ЗАДАНИЯ →
1) Перескажите короче абзац фрагмента об образе матери в фильме «Последняя ночь», начинающийся словами «Если же в том или ином кинотексте», и сохраните его основные факты.
2) Продолжите фрагмент об образе матери в фильме «Последняя ночь» с того места, на котором он заканчивается.

ФРАГМЕНТ ТЕКСТА →
Если же в том или ином кинотексте мать все-таки оказывается на переднем плане, – как в «Последней ночи» (1936) Юлия Райзмана, – то она по инерции продолжает отрабатывать сценический типаж все той же Ниловны из горьковской «Матери», но только в еще более сниженном комико-идиллическом ключе. У Райзмана мать семейства Захаркиных, так до конца фильма и оставшаяся безымянной, потеряв за одну революционную ночь в Москве мужа и двоих сыновей из трех, с радостными ужимками бежит догонять колонну уходящих на фронт еще не начавшейся Гражданской войны революционных солдат. Бежит она, впрочем, не одна, а с только что разбуженным молодым солдатиком, которого три раза подряд называет «сынок», перемежая «побудочный» монолог обращением к последнему оставшемуся в живых сыну, который как раз и возглавляет колонну. Таким образом, все бойцы в символическом плане оказываются «сынками» одной матери, будучи замкнуты между двумя мужчинами, первым, сознательным революционным лидером (Петр, биологический старший сын героини) и последним, догоняющим, которого она только что в свои сыновья произвела. Сама же мать, никоим образом не претендуя на лидерство и сохраняя сугубо «домашние» и простонародные характеристики, подчеркнуто выполняет мобилизационную функцию по отношению к недостаточно сознательным – или просто уснувшим не вовремя – сыновьям.

ПРЕДСТАВЛЕННЫЙ МАТЕРИАЛ →
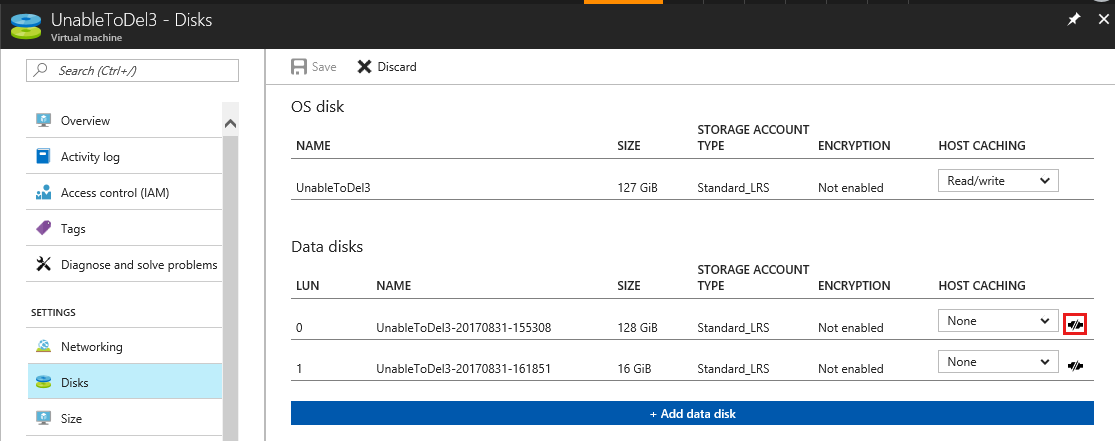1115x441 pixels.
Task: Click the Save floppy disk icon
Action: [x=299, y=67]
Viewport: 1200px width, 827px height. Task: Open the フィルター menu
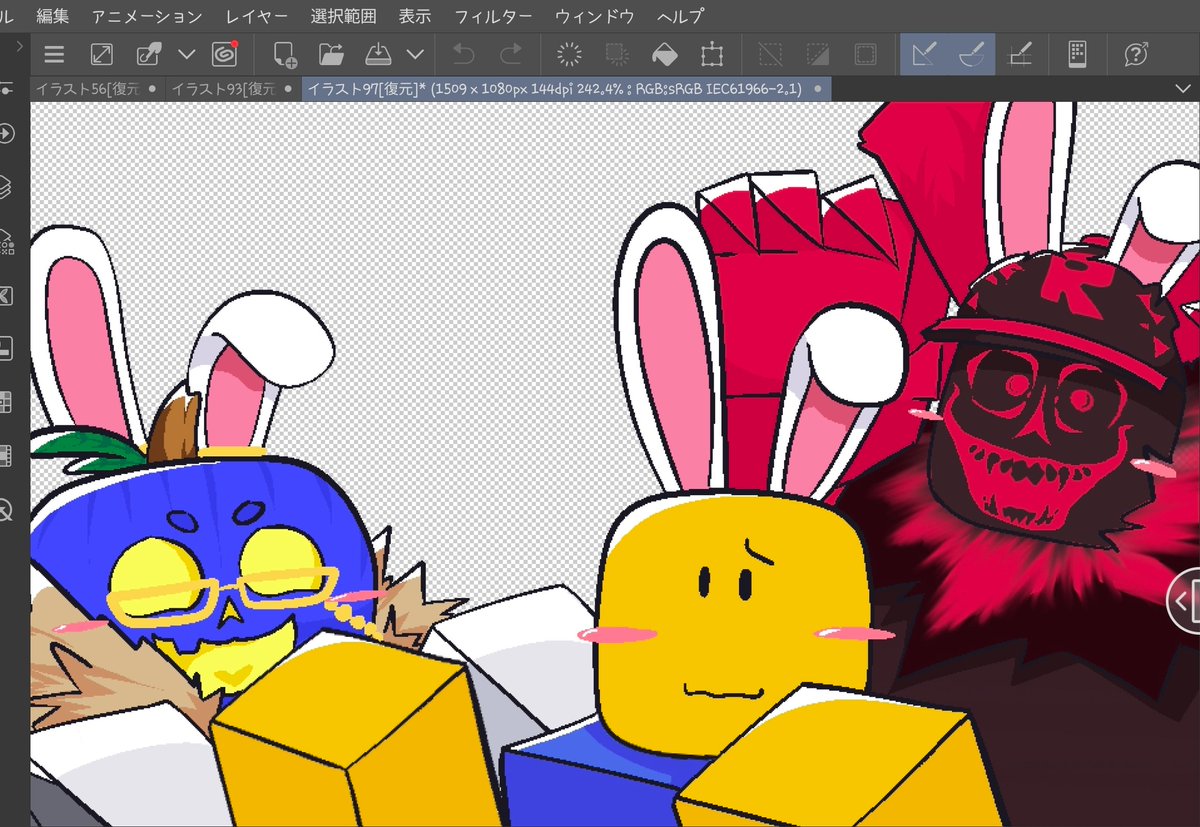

ИТОГОВЫЕ ОТВЕТЫ →
1) Когда мать в кино всё же выходит на первый план, как в «Последней ночи» (1936) Юлия Райзмана, она повторяет сценический типаж горьковской Ниловны, но в ещё более сниженном комико-идиллическом ключе. Безымянная мать семейства Захаркиных за одну революционную ночь в Москве теряет мужа и двух сыновей из трёх. После этого она с радостными ужимками бежит догонять колонну солдат, уходящих на фронт ещё не начавшейся Гражданской войны. Рядом с ней бежит только что разбуженный молодой солдат, которого она трижды называет «сынок». Попутно она обращается к последнему живому сыну, который возглавляет колонну. Так все бойцы символически становятся её «сынками» и оказываются между двумя мужчинами: сознательным лидером Петром, её старшим сыном, и догоняющим солдатом. Сама мать не претендует на лидерство и остаётся домашней и простонародной, но выполняет мобилизационную функцию по отношению к недостаточно сознательным или уснувшим не вовремя сыновьям.

2)
3. Эксплуатация образа матери в советской военной пропаганде

Июнь 1941 года стал для сталинской пропаганды сеансом жесткой шоковой терапии, поскольку вся возводившаяся на протяжении предшествующего десятилетия легитимирующая конструкция, построенная вокруг образа непогрешимого, всеведущего и неподвижного отца, оказалась абсолютно неприменима в ситуации военной и гражданской катастрофы. Сталин резко и надолго исчезает из визуальной составляющей пропагандистской продукции, поскольку слишком велика была вероятность того, что реакция на этот привычный образ вызовет совсем не тот аффект, которому следовало быть[45 - О сокращении числа репрезентаций Сталина даже в таких изданиях как «Правда» в первые годы войны см.: Плампер Я. Алхимия власти: Культ Сталина в изобразительном искусстве. М.: Новое литературное обозрение, 2010. С. 353, 358.]. Отец, оказавшийся обманутым (даже если следовать официальной советской версии о вероломном нападении) и неспособный прибегнуть к своей привычной роли – одним мановением брови, одним уверенным жестом руки решить все проблемы своих детей – взывает скорее не к обожанию и беспрекословному повиновению, а к бунту, к актуализации совсем иных, стайных способов кодировать актуальную ситуацию.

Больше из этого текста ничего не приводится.